Scott turned away from her and wiped his face with the sleeve of his jacket. He blinked back tears and the forest became clearer. Beside him, a creek bubbled and foamed across a cascade of pebbles worn smooth. Trees rose on both sides of the creek to blot out the sky. Broad beams of sunlight pierced the forest canopy like lances into the belly of a dragon. Wildflowers—pink and orange and purple and blue—clustered together between the roots and amongst the branches of the trees, draping the forest with colourful curtains and heady, intoxicating smells.
Scott shifted so that he was sitting within a beam of sunlight and the warmth made his skin tingle. “I’m okay,” he said and then repeated himself with at least twice as much certainty.

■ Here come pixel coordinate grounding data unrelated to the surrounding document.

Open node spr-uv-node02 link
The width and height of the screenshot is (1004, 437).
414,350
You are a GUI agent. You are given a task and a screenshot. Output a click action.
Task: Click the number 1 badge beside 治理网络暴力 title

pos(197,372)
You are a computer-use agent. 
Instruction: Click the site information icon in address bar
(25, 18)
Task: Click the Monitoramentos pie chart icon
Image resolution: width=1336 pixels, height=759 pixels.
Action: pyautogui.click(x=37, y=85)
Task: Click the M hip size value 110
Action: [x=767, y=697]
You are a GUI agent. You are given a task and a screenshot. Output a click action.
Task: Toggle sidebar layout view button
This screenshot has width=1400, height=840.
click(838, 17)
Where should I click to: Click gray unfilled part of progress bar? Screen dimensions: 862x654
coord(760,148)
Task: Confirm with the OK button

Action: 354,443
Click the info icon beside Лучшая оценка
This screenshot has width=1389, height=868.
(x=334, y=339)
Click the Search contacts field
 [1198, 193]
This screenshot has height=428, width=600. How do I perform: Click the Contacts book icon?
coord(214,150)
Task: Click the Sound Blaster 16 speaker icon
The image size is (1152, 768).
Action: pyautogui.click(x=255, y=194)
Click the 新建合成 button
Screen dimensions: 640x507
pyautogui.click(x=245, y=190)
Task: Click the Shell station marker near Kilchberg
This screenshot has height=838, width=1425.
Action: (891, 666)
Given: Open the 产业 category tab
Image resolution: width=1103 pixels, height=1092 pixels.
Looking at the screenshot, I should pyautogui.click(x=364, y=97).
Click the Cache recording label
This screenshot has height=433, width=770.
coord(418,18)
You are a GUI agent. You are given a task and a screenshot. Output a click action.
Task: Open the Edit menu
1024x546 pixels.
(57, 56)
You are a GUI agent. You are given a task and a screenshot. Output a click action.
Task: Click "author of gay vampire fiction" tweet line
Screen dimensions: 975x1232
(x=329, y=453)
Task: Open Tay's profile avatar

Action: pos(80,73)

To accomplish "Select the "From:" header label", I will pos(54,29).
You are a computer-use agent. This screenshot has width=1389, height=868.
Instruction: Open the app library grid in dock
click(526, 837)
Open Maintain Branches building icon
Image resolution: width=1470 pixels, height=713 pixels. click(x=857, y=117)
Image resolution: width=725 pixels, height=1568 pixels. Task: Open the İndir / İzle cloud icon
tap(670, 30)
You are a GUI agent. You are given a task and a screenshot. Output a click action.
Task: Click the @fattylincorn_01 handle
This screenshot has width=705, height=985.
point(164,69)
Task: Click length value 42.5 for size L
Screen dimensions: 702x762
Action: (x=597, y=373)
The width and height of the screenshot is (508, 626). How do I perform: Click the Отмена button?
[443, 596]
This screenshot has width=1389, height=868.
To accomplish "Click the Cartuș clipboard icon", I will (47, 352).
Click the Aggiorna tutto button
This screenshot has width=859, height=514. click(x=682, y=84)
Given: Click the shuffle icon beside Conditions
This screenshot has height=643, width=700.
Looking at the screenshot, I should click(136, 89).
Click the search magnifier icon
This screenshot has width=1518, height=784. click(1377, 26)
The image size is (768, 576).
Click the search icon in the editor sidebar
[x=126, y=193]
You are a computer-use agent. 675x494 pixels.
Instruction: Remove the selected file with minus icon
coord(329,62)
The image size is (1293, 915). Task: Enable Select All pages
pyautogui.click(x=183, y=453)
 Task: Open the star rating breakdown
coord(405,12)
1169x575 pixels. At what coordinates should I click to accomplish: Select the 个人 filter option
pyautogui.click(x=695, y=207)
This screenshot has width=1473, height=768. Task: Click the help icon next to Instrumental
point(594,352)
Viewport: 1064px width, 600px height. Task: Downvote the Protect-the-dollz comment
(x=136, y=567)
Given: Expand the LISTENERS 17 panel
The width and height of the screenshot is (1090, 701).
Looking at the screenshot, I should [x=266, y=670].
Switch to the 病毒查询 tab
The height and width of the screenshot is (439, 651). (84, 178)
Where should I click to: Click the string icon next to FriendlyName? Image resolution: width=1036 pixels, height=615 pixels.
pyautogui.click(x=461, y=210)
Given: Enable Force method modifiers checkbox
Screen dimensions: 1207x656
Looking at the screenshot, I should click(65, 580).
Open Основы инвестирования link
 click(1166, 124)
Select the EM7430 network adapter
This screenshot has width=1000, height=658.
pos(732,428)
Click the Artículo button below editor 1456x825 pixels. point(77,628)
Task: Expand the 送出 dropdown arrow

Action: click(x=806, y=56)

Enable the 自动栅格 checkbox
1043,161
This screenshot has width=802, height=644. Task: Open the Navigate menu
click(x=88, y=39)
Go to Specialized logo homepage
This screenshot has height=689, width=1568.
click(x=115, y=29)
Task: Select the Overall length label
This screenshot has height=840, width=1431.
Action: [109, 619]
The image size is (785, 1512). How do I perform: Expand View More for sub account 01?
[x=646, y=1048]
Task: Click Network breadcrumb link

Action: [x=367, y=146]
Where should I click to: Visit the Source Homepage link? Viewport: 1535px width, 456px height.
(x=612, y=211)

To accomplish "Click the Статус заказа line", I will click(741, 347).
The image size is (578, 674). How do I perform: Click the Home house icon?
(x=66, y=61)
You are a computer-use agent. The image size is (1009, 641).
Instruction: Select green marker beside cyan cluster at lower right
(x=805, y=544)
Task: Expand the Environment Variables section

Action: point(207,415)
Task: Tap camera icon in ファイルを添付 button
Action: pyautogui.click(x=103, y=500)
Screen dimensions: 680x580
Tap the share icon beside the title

The girl looked doubtful. Her dress was made of crushed red velvet and resembled an evening gown that had been repeatedly dissassembled and put back together; torn and repaired. Patches and pockets covered the dress, and each fold seemed to contain a different object—flasks and flint and other things which Scott assumed to be similarly useful, even if he could not immediately deduce their purpose.
“Can you walk?” she asked and Scott nodded. But when he tried to stand he fell back to the ground and was sick again.
“Everything is… sideways,” he spluttered between gasps. He dug his fingers into the damp floor of the forest, raking them through dead leaves and squirming things and tried to reorient himself.
The girl tugged at the hem of his jeans and revealed his swollen right ankle. She lightly touched her fingertips to the swelling and Scott screamed. Deep in the forest the birds heard the sound as a warning and took flight.
“What are you doing?” Scott said through gritted teeth.
“It’s sprained,” the girl said, then stood and walked away. As she disappeared behind a dense copse of trees Scott suddenly felt very alone in the strange forest and called after her:
“Hey!” he shouted. “Come back!”
With no small effort Scott struggled to his feet and took a few shuffling steps before his ankle gave way and he crumpled to his knees. There he remained, groaning amongst the fallen leaves.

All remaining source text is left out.